Systematically A/B Test

While your gut feeling can inform your decisions, data should be what drives them. It’s possible to tinker with your website in a million different ways but be none the wiser to whether it’s having the effect you want. A/B testing using professional software means the conditions are kept stable and reliable conclusions can be drawn. It involves showing different users different options and tracking the data on their engagement.

If you use WordPress, then MonsterInsights enhanced with Google Optimize is the best option. Here you create “experiences” where the same URL could take the user to any of a number of different page variants. If you have enough traffic, you can support multiple different pages at once to speed up the process. Yet if your existing visitor base is small, it’s better to stick to just a version A and a version B.

Google Optimize

Once you launch the experiment, you’ll be able to see at a glance a comparison based on conversion rate. Google even calculates the probability of a certain option being the best one to avoid you needing to do the hard work with the mathematics.

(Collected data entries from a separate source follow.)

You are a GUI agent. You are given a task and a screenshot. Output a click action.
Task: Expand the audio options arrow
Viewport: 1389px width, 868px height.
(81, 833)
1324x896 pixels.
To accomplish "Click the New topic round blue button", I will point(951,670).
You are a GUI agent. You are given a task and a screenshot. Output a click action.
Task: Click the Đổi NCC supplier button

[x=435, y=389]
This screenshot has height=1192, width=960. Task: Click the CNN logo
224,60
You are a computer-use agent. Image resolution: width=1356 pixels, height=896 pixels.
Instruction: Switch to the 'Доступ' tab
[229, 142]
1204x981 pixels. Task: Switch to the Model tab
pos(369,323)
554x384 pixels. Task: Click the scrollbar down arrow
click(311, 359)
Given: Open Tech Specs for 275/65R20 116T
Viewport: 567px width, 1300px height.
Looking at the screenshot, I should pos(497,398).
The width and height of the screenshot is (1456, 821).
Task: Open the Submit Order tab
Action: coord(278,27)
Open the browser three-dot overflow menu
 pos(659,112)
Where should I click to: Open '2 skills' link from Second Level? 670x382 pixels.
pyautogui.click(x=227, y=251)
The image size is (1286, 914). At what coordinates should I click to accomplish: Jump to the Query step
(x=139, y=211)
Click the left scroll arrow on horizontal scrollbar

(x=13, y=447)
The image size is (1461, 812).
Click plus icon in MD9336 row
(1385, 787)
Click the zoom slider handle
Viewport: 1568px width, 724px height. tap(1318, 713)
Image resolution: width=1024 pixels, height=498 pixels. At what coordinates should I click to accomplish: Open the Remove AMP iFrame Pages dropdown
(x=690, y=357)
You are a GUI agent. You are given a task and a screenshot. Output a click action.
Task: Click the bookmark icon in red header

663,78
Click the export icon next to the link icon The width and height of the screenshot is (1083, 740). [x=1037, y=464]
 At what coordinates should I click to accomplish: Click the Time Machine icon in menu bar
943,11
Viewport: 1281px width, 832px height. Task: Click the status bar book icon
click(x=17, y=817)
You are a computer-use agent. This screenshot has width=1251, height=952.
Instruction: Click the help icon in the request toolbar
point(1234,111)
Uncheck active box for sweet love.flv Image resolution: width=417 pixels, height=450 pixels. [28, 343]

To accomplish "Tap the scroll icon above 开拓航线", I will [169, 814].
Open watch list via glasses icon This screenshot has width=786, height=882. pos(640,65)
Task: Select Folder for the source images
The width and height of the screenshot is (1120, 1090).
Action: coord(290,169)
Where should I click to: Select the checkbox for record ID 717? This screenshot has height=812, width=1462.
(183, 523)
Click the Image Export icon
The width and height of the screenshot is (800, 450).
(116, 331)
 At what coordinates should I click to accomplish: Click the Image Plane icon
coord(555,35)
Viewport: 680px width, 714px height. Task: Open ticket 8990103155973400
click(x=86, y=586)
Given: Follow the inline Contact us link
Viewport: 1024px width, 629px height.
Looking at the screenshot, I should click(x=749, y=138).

The opportunities are endless, depending on what your website is. For a physical product-based website, you can test out different product images to see what converts the best. You can test out many versions of sales copy. There’s the potential to go down to the most micro-level for testing. Another option is to combine A/B tests with vcita’s popup customization to find out what popup works best on each page.

Wrap up

In order to work out the best conversion optimization setup for the specifics of your website, you  will need to commit to significant testing. One size fits all solutions won’t cut it if you want to maximize the benefits from your traffic.

Regardless, your funnel is always most likely to see the best performance when you’re able to put yourself in your audience’s shoes and clearly understand what calls-to-action will resonate best with them in what situations.